US researchers say they have generated the coldest chemical reaction ever by forcing two ultracold molecules to meet and react. But that’s only part of the story.
To their surprise, they found that at 500 nanokelvin – just a few millionths of a degree above absolute zero – their new equipment slowed molecules to such glacial speeds that they could witness the moment when the two molecules met to form two new molecules.
In essence, they write in the journal Science, they captured, for the first time, a chemical reaction in its most critical and elusive act.
In previous work, Harvard University’s Kang-Kuen Ni used colder and colder temperatures to forge molecules from atoms that would otherwise never react. Cooled to such extremes, atoms and molecules slow to their lowest possible energy state.

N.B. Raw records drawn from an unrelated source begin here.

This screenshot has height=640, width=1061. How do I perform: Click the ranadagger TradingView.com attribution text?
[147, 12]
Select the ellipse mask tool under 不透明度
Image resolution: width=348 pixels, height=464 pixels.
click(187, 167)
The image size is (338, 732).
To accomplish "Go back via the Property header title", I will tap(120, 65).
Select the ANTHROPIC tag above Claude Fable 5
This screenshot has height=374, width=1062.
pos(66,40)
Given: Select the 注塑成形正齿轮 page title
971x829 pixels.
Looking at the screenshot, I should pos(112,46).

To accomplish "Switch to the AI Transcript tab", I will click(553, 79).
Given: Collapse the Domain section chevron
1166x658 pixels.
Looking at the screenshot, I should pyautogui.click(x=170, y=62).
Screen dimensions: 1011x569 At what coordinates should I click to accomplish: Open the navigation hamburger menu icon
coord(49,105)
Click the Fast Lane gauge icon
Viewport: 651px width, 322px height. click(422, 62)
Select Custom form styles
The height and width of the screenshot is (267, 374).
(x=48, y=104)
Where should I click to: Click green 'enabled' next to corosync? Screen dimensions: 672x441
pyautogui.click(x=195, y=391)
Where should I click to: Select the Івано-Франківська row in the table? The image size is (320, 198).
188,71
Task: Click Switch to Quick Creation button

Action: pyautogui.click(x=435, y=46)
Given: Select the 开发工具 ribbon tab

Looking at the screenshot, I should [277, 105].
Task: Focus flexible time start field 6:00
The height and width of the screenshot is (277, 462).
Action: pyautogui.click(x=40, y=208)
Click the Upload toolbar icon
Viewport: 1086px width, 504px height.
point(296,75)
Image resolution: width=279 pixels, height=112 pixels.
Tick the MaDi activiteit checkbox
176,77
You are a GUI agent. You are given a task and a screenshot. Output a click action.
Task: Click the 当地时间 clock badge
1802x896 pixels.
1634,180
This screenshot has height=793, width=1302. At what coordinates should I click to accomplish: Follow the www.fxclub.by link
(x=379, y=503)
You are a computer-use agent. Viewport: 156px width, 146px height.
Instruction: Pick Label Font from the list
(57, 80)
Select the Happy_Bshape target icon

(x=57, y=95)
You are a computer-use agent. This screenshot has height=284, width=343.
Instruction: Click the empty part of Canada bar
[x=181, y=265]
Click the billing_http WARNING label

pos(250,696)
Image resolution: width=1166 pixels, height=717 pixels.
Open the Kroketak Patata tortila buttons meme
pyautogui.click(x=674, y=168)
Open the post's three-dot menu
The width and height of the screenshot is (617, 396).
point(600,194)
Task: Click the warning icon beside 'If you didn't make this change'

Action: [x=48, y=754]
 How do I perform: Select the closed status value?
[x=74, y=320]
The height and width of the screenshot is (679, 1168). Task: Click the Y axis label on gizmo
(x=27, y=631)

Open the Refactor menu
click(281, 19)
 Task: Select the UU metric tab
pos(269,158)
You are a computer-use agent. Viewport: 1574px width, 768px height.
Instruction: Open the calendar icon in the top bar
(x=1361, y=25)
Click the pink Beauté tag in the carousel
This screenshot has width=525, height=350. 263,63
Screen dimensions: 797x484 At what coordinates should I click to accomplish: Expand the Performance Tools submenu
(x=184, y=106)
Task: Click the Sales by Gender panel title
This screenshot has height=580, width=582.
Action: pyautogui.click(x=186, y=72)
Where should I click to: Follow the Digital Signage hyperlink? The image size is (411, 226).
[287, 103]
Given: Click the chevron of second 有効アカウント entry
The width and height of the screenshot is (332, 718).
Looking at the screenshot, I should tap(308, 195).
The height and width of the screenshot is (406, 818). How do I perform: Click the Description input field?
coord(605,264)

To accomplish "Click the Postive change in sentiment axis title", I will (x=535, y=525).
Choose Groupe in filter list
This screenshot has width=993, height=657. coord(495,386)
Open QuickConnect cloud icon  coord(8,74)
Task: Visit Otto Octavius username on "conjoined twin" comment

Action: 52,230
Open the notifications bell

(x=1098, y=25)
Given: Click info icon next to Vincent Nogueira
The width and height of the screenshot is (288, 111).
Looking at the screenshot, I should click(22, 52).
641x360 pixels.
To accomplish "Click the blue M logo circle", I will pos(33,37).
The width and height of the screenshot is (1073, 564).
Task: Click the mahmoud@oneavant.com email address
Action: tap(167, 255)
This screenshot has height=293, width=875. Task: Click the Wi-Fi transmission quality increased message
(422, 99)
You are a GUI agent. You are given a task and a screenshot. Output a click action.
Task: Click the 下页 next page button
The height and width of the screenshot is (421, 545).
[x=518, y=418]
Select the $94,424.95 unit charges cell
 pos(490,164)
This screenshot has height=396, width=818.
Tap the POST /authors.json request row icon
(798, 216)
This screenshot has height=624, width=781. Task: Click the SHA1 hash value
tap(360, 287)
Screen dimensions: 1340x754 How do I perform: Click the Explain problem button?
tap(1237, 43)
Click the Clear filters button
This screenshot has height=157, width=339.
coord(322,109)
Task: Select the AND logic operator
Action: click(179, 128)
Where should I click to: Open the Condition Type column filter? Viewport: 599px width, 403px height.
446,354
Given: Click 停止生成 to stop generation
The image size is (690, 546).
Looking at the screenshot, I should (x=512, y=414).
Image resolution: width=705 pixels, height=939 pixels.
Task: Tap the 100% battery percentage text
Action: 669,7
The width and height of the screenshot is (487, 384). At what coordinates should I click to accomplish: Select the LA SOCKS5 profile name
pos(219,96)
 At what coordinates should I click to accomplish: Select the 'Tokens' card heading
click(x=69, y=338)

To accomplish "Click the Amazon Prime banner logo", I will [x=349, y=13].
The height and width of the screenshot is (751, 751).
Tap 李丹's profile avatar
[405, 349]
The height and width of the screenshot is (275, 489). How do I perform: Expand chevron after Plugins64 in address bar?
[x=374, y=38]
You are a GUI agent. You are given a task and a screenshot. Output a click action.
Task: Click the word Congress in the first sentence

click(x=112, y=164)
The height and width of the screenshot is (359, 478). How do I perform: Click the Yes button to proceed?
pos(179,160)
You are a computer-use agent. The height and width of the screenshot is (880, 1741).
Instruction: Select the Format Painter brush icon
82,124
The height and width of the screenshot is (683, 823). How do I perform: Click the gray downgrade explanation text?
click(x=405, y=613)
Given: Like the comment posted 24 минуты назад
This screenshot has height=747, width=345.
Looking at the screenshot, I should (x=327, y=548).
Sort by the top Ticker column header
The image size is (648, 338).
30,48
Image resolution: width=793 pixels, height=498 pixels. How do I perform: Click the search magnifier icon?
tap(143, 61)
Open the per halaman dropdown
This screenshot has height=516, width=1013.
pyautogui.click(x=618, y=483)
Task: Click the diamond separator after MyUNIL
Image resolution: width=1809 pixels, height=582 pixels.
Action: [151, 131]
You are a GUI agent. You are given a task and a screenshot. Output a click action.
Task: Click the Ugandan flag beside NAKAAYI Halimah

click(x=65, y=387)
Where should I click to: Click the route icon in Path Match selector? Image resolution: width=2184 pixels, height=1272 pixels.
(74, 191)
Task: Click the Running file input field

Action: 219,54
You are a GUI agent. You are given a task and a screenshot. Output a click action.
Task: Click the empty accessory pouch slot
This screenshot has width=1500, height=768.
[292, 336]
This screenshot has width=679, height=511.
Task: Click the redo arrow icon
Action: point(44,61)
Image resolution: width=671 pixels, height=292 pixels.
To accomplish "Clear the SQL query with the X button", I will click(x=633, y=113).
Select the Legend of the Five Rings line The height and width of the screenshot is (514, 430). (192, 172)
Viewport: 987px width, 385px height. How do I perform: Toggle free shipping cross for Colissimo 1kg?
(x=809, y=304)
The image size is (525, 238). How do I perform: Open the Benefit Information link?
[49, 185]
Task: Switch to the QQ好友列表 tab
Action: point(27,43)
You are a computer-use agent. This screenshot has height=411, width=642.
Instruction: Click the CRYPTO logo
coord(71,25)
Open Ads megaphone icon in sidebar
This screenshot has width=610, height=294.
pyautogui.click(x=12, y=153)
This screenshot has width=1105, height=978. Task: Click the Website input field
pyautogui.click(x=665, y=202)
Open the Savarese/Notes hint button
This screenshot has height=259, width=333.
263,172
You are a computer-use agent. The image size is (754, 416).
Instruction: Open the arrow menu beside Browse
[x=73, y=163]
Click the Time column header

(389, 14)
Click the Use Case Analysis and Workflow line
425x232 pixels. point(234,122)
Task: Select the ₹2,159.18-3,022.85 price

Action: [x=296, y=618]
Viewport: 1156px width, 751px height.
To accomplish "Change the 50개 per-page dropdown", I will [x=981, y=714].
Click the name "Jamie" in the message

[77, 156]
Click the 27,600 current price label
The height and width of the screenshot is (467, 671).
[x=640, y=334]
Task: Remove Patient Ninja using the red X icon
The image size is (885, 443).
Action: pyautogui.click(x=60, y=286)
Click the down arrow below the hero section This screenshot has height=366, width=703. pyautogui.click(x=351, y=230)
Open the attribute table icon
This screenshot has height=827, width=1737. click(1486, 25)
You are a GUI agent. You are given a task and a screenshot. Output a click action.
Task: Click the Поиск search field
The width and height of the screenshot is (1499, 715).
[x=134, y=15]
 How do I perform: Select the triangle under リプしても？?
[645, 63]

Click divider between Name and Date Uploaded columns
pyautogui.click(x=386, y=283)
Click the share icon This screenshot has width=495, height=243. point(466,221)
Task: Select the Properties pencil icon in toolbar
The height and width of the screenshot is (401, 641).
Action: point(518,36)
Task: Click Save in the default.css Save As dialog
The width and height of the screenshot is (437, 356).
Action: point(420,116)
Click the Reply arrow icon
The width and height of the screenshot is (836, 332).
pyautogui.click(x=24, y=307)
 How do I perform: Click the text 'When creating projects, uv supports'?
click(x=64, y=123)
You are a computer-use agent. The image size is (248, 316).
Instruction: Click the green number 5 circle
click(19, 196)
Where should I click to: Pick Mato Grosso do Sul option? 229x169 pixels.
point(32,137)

This allowed Ni and her colleagues to manipulate molecular interactions with precision, but they could only see the start of the reactions, which occur in femtoseconds (millionths of a billionth of a second). What happened in the middle and the end was just theory.
Even ultra-fast lasers working like rapid-action cameras can’t capture the whole picture, Ni says.
“Most of the time you just see that the reactants disappear and the products appear in a time that you can measure. There was no direct measurement of what actually happened in these chemical reactions.”
Using the new apparatus, Ni’s ultracold temperatures force reactions to slow to what she describes as a comparatively numbed speed.
When she and colleagues reacted two potassium rubidium molecules (chosen for their pliability), the molecules lingered in the intermediate stage for microseconds (millionths of a second) – long enough for them to investigate the phase when bonds break and form; in essence, how one molecule turns into another.
With this intimate vision, Ni says, they can test theories that predict what happens in a reaction’s black hole to confirm if they got it right. Then, they can craft new theories, using actual data to more precisely predict what happens during other chemical reactions – even those that take place in the mysterious quantum realm.
They could, for example, manipulate the reactants, exciting them before they react to see how their heightened energy impacts the outcome, they say. Or, they could even influence the reaction as it occurs, nudging one molecule or the other.